Allow me to start off by giving you a little background about me. I used to be a game programmer. Starting in 1996 and ending in 2010, I was a game programmer for much of that time frame. The first company I worked for was Bethesda Softworks. While I was there, I worked on several games, including Battlespire, Redguard, PBA Bowling 2, X-Car: Experimental Racing, and Burnout: Championship Drag Racing. The last game company I worked for was Rainbow Studios, which was a division of THQ. At Rainbow, I worked on Cars: The Video Game, Cars: Mater-National, Deadly Creatures, Dood’s Big Adventure, and several other unreleased games.
So now you know I am a bona fide game developer with many published games under my belt. My specialty is the game engine which includes graphics, artificial intelligence, physics, sound, music, networking, and so on.
It’s been 7 years since I have done any real game programming. Recently, I discovered that Unity Technologies have made their game engine available to hobbyists for free. I decided that it might be fun to get back into game programming by learning Unity. What better way to learn Unity than to remake one of my favorite childhood PC game: Starflight.
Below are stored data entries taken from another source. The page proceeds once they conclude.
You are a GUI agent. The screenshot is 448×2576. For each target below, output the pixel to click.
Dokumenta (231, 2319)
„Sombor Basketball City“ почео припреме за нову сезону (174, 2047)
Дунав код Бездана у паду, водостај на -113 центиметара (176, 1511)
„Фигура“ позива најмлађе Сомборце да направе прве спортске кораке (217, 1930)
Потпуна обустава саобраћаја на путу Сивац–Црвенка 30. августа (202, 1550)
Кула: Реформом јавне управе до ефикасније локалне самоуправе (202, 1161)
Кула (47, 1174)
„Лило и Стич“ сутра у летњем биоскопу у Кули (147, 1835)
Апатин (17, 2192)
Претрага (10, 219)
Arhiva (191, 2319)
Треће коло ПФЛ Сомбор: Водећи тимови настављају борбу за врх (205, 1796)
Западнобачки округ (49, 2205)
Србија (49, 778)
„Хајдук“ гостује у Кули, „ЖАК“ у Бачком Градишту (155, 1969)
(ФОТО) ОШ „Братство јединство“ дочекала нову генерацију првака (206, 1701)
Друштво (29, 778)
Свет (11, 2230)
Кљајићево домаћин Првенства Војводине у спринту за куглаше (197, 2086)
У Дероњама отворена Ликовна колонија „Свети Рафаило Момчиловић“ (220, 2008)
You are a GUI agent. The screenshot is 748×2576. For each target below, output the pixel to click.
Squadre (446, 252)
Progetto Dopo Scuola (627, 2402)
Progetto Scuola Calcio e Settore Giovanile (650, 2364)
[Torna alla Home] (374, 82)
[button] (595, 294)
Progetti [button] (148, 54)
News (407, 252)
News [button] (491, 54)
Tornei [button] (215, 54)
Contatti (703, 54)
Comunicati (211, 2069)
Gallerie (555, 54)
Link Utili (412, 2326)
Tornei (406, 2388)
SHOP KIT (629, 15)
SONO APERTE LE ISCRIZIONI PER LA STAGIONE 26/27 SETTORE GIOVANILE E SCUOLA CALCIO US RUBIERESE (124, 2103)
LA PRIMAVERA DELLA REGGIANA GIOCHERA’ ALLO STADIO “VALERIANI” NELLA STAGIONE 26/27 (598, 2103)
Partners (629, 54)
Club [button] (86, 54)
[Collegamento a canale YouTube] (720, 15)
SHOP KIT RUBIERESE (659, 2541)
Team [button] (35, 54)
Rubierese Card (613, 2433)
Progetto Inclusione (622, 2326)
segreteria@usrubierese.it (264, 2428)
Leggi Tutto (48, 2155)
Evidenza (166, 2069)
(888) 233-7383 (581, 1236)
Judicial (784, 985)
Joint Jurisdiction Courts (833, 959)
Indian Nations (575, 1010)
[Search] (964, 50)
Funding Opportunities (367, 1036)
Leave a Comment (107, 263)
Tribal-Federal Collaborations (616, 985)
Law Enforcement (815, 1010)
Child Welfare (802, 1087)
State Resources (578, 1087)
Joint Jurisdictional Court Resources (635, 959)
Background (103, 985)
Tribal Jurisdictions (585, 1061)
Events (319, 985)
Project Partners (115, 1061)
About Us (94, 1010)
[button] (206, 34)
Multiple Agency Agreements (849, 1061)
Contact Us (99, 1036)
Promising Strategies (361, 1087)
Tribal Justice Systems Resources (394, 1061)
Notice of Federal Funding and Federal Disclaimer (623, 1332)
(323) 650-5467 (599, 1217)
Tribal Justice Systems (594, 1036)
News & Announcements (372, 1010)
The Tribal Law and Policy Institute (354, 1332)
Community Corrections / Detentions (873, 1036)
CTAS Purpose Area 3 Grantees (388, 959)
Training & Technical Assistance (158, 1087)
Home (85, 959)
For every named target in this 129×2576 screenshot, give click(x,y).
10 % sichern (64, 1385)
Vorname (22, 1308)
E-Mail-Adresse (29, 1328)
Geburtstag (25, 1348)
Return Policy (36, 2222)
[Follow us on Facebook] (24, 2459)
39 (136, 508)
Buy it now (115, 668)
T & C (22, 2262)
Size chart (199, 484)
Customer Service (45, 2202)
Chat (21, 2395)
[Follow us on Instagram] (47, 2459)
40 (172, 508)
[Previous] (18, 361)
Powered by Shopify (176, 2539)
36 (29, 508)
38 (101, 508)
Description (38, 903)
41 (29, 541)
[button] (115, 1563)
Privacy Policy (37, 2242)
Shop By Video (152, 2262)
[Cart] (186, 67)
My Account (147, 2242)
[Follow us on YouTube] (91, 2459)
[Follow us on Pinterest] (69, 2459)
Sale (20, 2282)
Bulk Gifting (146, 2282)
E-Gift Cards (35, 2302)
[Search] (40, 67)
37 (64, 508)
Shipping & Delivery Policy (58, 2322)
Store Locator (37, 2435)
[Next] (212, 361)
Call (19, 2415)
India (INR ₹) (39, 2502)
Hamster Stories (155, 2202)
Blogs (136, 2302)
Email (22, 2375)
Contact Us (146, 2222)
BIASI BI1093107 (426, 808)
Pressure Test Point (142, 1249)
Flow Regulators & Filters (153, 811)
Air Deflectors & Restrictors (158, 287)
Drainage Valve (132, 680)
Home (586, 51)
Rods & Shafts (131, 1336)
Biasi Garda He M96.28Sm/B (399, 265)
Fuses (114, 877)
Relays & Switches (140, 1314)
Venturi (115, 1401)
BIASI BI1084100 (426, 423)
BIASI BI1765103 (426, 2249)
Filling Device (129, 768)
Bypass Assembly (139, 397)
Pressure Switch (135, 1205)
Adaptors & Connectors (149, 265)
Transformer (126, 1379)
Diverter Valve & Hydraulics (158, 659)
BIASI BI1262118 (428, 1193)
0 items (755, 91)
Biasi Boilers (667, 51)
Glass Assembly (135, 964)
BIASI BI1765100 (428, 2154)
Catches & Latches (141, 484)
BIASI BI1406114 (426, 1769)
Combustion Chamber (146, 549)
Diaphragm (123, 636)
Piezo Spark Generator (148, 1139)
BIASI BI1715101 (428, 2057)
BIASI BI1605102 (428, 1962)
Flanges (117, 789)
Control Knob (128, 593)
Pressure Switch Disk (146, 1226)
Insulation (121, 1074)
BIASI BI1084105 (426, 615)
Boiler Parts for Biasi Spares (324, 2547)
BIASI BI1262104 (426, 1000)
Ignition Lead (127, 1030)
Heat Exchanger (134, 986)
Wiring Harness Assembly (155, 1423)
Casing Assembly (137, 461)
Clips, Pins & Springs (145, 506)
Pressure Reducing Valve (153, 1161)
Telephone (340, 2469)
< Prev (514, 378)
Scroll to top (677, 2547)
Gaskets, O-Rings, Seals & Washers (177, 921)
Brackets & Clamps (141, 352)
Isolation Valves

Starflight came out in 1986. I was just entering high school. I was quickly amazed and enthralled by the planet generator that this game uses, and it was the source of much fantasizing and inspiration for me. This game is deceptively simple – after all, it shipped on only two 5 1/4″ floppy disks. I spent many man-weeks exploring the Starflight universe and wondering at the technical aspects of it. I never did beat the game.
So, now that brings us to today and this website. I intend to chronicle my journey remaking Starflight with Unity, and sharing my experiences here. Hopefully, someone will get a kick out of this.
I fully intend to give credit where credit is due for all the things that I find on the Internet that I can use either in the game or on this website. For example, I found the box art image, that is displayed here in this post, at http://otherelectricities.com/neckdeep/starflight.html – an interesting web page. This is the exact box art for the version of Starflight that I have sitting on my desk, which I have had in my possession for 30 years.
By the way, this post has been made sticky so it will always appear first on the home page. All of the posts following this one appear in reverse chronological order, so that my frequent visitors are able to easily keep up. If you would like to start reading my posts from the beginning in the correct order, go directly to my next post which is over here.
If you would like to contact me, send me email at marvin dot herbold at gmail dot com.
Just wanted to let you all know that I am taking a short break from this project. The reason being is that my company has won a pretty big contract and it will require a few months of my undivided attention. After things settle down with the new contract, I will be back on this project. This project is not dead, it is just in cryo-stasis.
On Sunday I didn’t have much time to work with the remake, so I decided to do something that would be relatively easy to accomplish in a short amount of time. I created the Spemin Scout, Transport, and Warship models.
As I have done with all of the other ship models I have built to date, the first thing I did was pull up the original ship scan into 3D Studio Max. Then I created 3D models on top of that to match. I used various tools such as the FFD modifier to “sculpt” the parts of the model to match as closely to the original silhouette as possible.
After modeling, I proceeded to UV map the models and then created the textures for them using Filter Forge. I think it turned out nicely.
Also, using 3D Studio Max and Photoshop I rendered out and created the ship scan images. You can see one of them in the feature image at the top of this post. The feature image shows an encounter containing all 3 Spemin ship types.
Last weekend I decided to go ahead and implement one of the lesser used features of the original game… the ship’s log. In the original CGA and EGA version, the ship’s log was nothing more than a simple text editor that the player could use to put in notes. That’s it. Here is a screenshot of it.
It was just so much easier to use a pen and paper to write stuff down than to use the in-game ship’s log editor. It’s 2019 so I think we can come up with something slightly better.
Lo and behold, the ship’s log in this Starflight remake is an auto-logger. The player doesn’t type anything in at all. All Starport notices, all answers to questions from aliens, and all messages found on planets are automatically logged with the stardate and time. The player can quickly review all of these log entries using simple up and down navigation.